Datatype of `date` is incorrect. It should be datetime. We will correct it in a later stage.

### Null Values

In [None]:
print(f"Train Null Value Count: {train.isnull().sum()}")
print(f"Test Null Value Count: {test.isnull().sum()}")

Thus, Training Data does not have any null values.

### Target Distribution

Let us check the distribution of the TARGET i.e., Temperature.

In [None]:
#Temperature Distribution
train[TARGET].plot(kind = 'density', title = 'Temperature Distribution', fontsize=14, figsize=(10, 6))

In [None]:
#Log Temperature Distribution
_ = pd.Series(np.log1p(train[TARGET])).plot(kind = 'density', title = 'Log Temperature Distribution', fontsize=14, figsize=(10, 6))

In [None]:
#Temperature Boxplot
train[TARGET].plot(kind = 'box', vert=False, figsize=(12, 4), title = 'Temperature Boxplot', fontsize=14)

In [None]:
#Log Temperature BoxPlot
pd.Series(np.log1p(train[TARGET])).plot(kind = 'box', vert=False, figsize=(12, 4), title = 'Log Temperature Boxplot', fontsize=14)

## Date Feature

Now we shall create some features using the `date` column.

In [None]:
#Convert `date` column datatype to `datetime`
df['date'] = pd.to_datetime(df['date'])

df.dtypes

In [None]:
print(f"Train Null Value Count: {train.isnull().sum()}")
print(f"Test Null Value Count: {test.isnull().sum()}")

In [None]:
#Make basic datetime features
# df['day_of_week'] = df['date'].dt.dayofweek
df['year'] = df['date'].dt.year
df['month'] = df['date'].dt.month
df['week'] = df['date'].dt.isocalendar().week  

#Get Train and Test sets from df
train, test, features = split_df_and_get_features(df, train.shape[0])

#Define the features
features = [c for c in df.columns if c not in [feature, TARGET]]
features = features[1:]
features

There are many more functions in `datetime` library which you can try out for yourself. Check the [documentation](https://docs.python.org/3/library/datetime.html) for more such functions.

In [None]:
df.head()

In [None]:
train.fillna(np.mean(train['temp']), inplace=True)

## Model

In [None]:
#Declare Features and Target from Training Dataset
X = train[features]
y = train[TARGET]

#Split Training and Validation Datasets
X_train, X_val, y_train, y_val = train_test_split(X, y, test_size=0.3, random_state = 42)

In [None]:
X.shape, y.shape

We begin with a simple Linear Regression baseline model and then move ahead with more complex algorithms.

### Linear Regression

Linear regression is a linear model, e.g. a model that assumes a linear relationship between the input variables (x) and the single output variable (y). More specifically, that y can be calculated from a linear combination of the input variables (x).

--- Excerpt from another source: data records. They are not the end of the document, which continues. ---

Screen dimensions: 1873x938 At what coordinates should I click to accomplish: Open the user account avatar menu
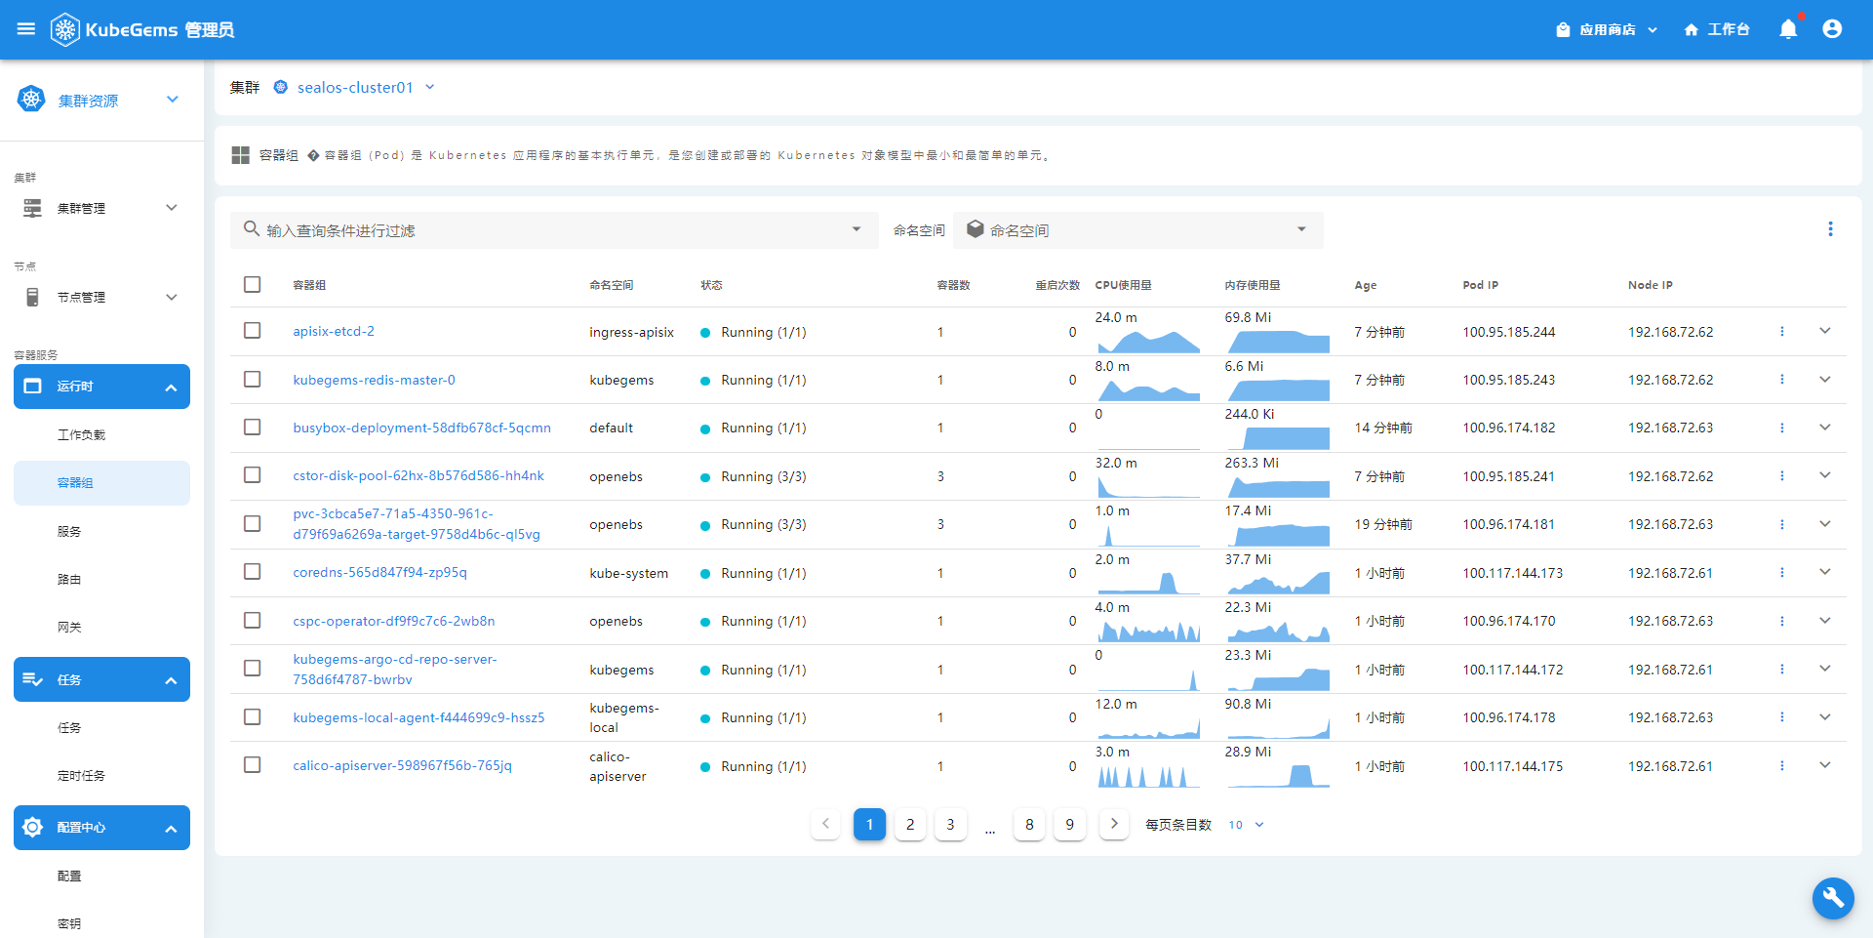(x=1832, y=29)
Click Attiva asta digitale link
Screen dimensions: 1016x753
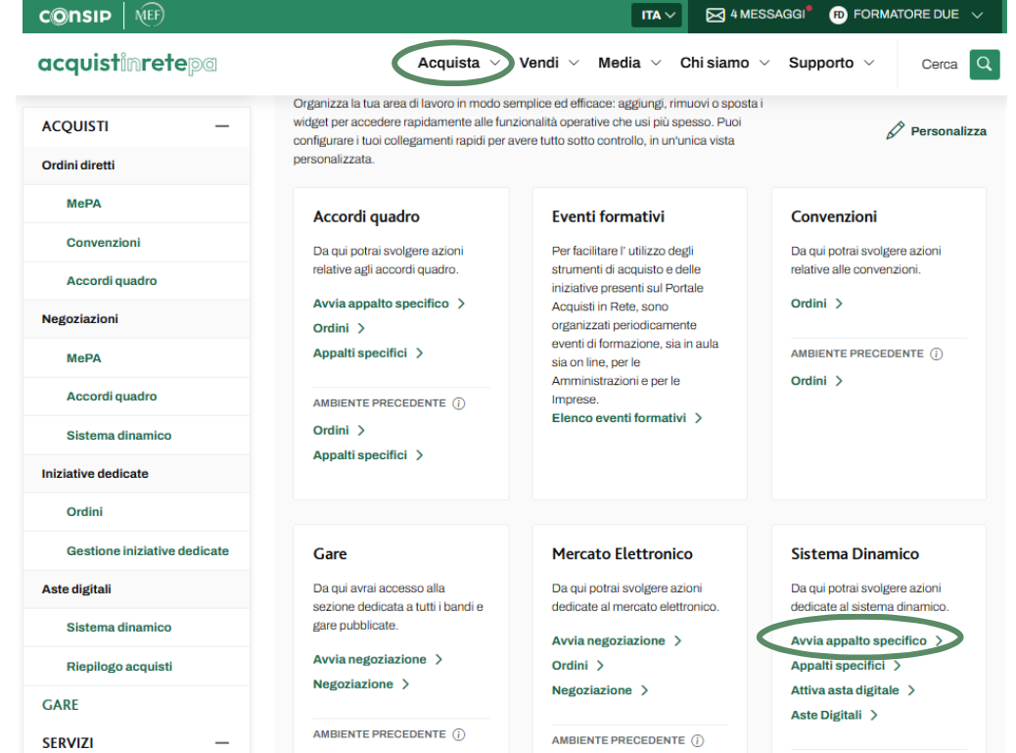coord(845,690)
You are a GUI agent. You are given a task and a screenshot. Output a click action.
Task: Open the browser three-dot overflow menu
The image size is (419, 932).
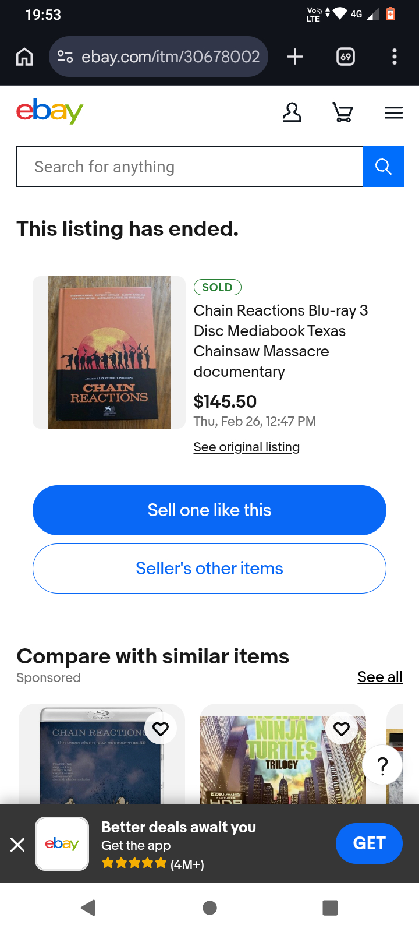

When there is a single input variable (x), the method is referred to as simple linear regression. When there are multiple input variables, literature from statistics often refers to the method as multiple linear regression.

Different techniques can be used to prepare or train the linear regression equation from data, the most common of which is called Ordinary Least Squares. It is common to therefore refer to a model prepared this way as Ordinary Least Squares Linear Regression or just Least Squares Regression.

**RESOURCES:**
1. [Documentation](https://scikit-learn.org/stable/modules/generated/sklearn.linear_model.LinearRegression.html)
2. [Linear Regression for Machine Learning](https://machinelearningmastery.com/linear-regression-for-machine-learning/#:~:text=Linear%20regression%20is%20a%20linear,the%20input%20variables%20(x).)
3. [Linear Regression](http://www.stat.yale.edu/Courses/1997-98/101/linreg.htm)
4. [Linear Regression Detailed View](https://towardsdatascience.com/linear-regression-detailed-view-ea73175f6e86)
5. [Linear Regression Analysis using SPPS Statistics](https://statistics.laerd.com/spss-tutorials/linear-regression-using-spss-statistics.php)
6. [What is Linear Regression](https://www.statisticssolutions.com/what-is-linear-regression/?__cf_chl_jschl_tk__=3dc2b2683edb0777a0554f2afb84752a9d9e2ba2-1615132368-0-ASd1CvX_kwIZyocziRkwCHi7dmsfVurLvcRPIWFS5iKOECprgS1IJUetJqnAgimS2yijxcLIY7vRWIBshkoGno20f6Acx5Na3C_pkR0nP9WBd95Ma7v_arU9Owlh-LPuL5SofBxaHvN10g3d4xwKnMRtyNpaWGMOaQcCaZhPcls6UZhoI1gA0EXZoAe0yp5e2ULs0MirLFu_ezt07RgEAzTg1Od5LhTa585tKdIR0Y2ajxYfzpr9u35pdH26h05c8QS_e_3cEQh_iGPk1f8bmK3NHHYSUyvEv1wy1J8uLnB5XY3sHuMG2rCRuf-jBUQ7PDCPyLXlmi4by7bgw3n2UzaTY1u9sca3wI3uKlpb-8Tc)
7. [Introduction to Linear Regression Analysis](http://people.duke.edu/~rnau/regintro.htm)

In [None]:
#Linear Regression
model = LinearRegression()

model.fit(X_train[features], y_train)

predict(model, features)

### LGBMRegressor

LightGBM short for Light Gradient Boosted Machine, is a library developed at Microsoft that provides an efficient implementation of the gradient boosting algorithm.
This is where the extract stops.